Traditional testing tends to reinforce traditional silos and bureaucracy, and taking the 1% approach is all about democracy for users and employees, shifting power downward from decision makers.

 

It encourages people to take initiative, to work together, to break down barriers, and to align individual ingenuity with teamwork in the best way possible.

 

It reinforces solidarity and shared responsibility, and enables people to work proudly together on the basis of innovation and initiative.

 

This is what you see in companies like Netflix, which promotes a culture of “freedom and responsibility” in order to attract self-motivated workers who expect to constantly test new ways to optimize consumer value.

 

“Testing our product ideas allowed us to try radical or unpopular ideas without having to make a massive investment,” said John Ciancutti, former VP of personalization technology at Netflix. This allows the best product thinkers to build a track record based on real customer value, allows us to build consensus from debates and implement our best ideas, and helps us avoid the risk of ‘OR’ because we can test many approaches to solving our toughest challenges.”

1% process

This is the classic scientific method, which is used in the laboratory.

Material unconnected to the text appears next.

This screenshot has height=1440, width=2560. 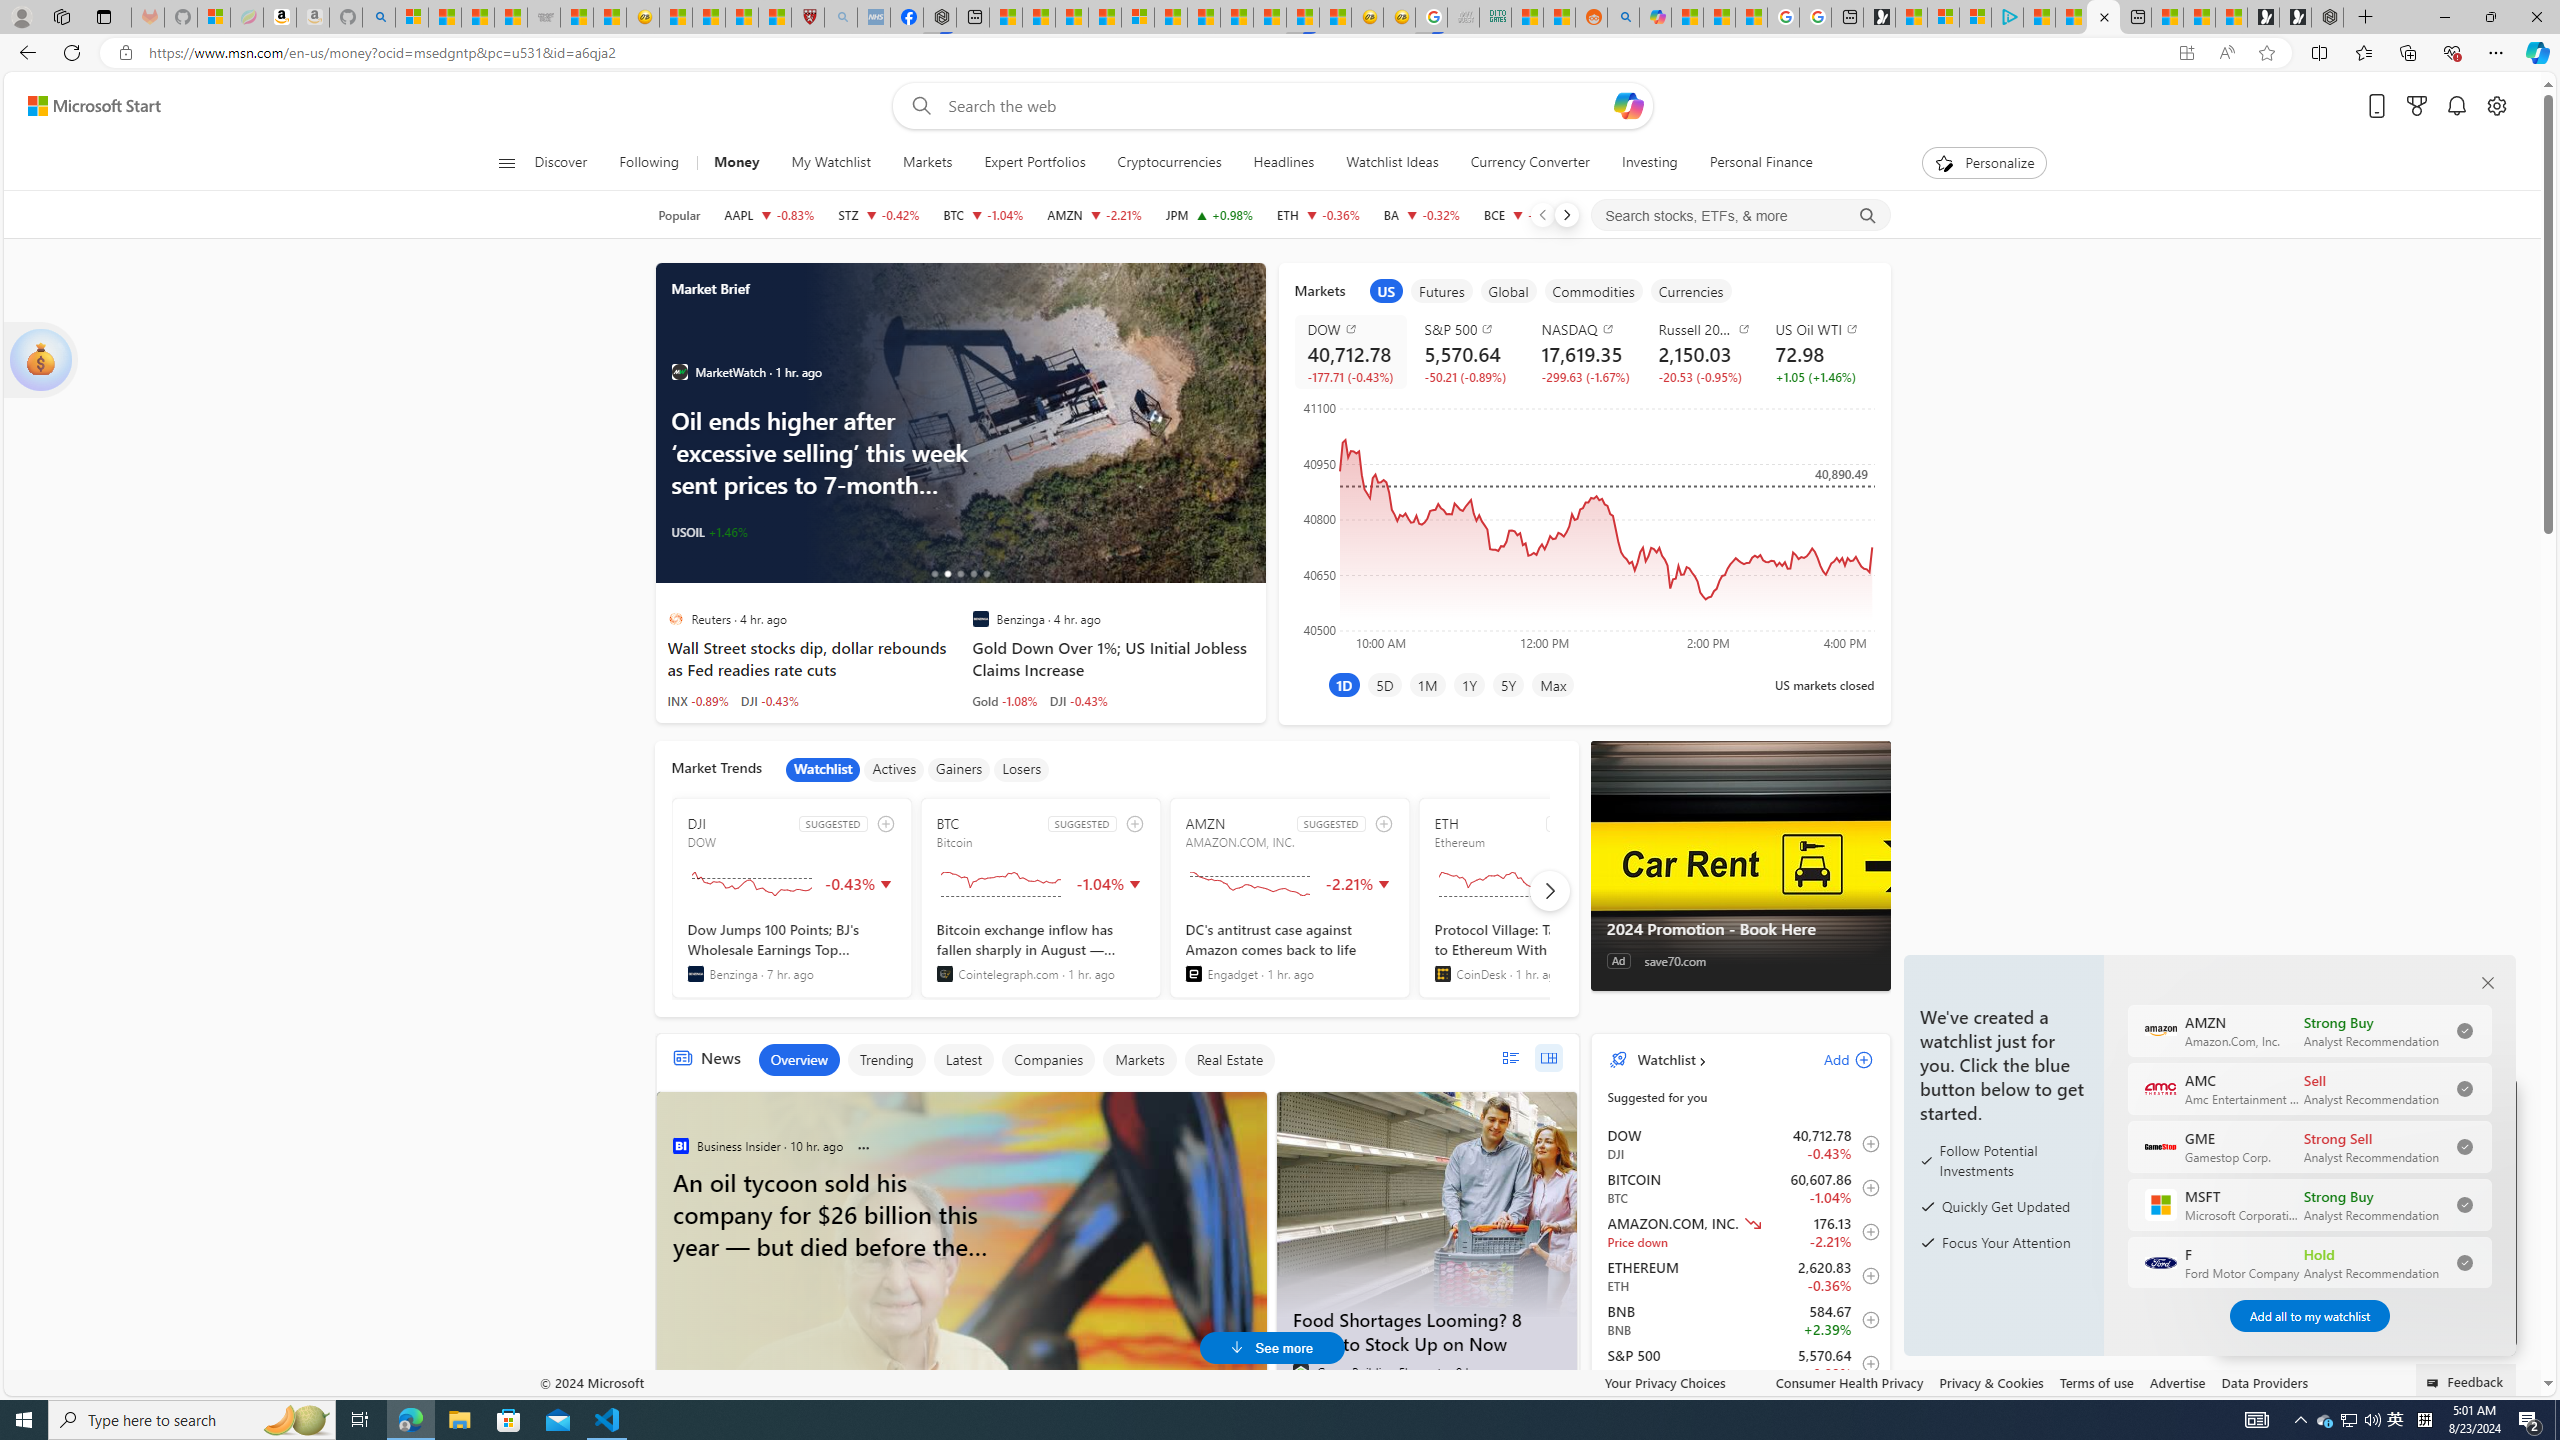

First, establish clear assumptions: what is the specific theory or idea being tested? What do you consider a successful outcome? When you create a hypothesis, make sure it’s user-centric.

 

This kind of empathy allows you to test your ideas without being on the sidelines to benefit your users or your business.

 

Define the success metrics of the idea, what are the most specific and relevant metrics to use, and what results will demonstrate its feasibility or value?

 

To be clear: at Twitter, forcing experimenters to lock on to these metrics prevents the “cherry-picking” and “HARKing” from picking only the metrics that support their assumptions, or even changing them to fit the results.

 

Demonstrate it by building a working test framework to measure results. Ideally, when different teams test their ideas, apply the same framework across the organization to ensure cost effectiveness and consistency,

 

You can create your own custom testing framework, but there are plenty of existing platforms, such as Appadhoc.

 

Learning and iteration: It is highly likely that your experimental results will not have any meaningful changes in metrics. Most experiments might yield these results, but that’s the learning process itself.

 

So be prepared to repeat the experiment several times, and you may find that the initial thought variable works well, or that different levers change your metrics. All good, because this is all the data.

 

Remember: Keep testing even if the metrics have changed. Continue testing until you find limitations or constraints that drive your idea.

 

Ship: If you get meaningful positive results, sell your innovation to the organization and hopefully see it unleashed into the wider world.

 

Repeat the process: Create more ideas and build new hypotheses using what you learned from the last round of experiments.

The experiment case

Twitter’s 1% experiment included a feature called “Quote Tweet” that tested a series of variables after creating the initial hypothesis before identifying the most successful variable — the characteristics users use today.

 

There are a lot of other changes on Twitter that start with 1% and then push out to all users. Such as moving from “Favorites” (stars) to “likes” (hearts), and introducing larger innovations like states.

 

Testing will almost always attract some anger or confusion from users or the press, but the basic rule of innovation is that someone will complain about it. This kind of negative feedback is good and helps you understand the limits of change.

Instill the 1% mentality

So what is the key to fostering a 1% experimental mindset in your organization?

Commitment:

If you’re in software or services, where innovation is a survival tool, your team is your best innovation asset. So give them a 1% experimental philosophy as a way to survive and thrive

Set expectations:

Make sure everyone knows that doing the experiment is part of their job description

The delegation:

Delegate creativity to the entire team

Education:

Make sure they are trained in the right methods

Tools:

Give them the resources and equipment they need

Admit:

Reward people for experimenting (even if it doesn’t work) — and spread the culture to others.

 

Ready for the AB test to leverage X% growth with 1% traffic?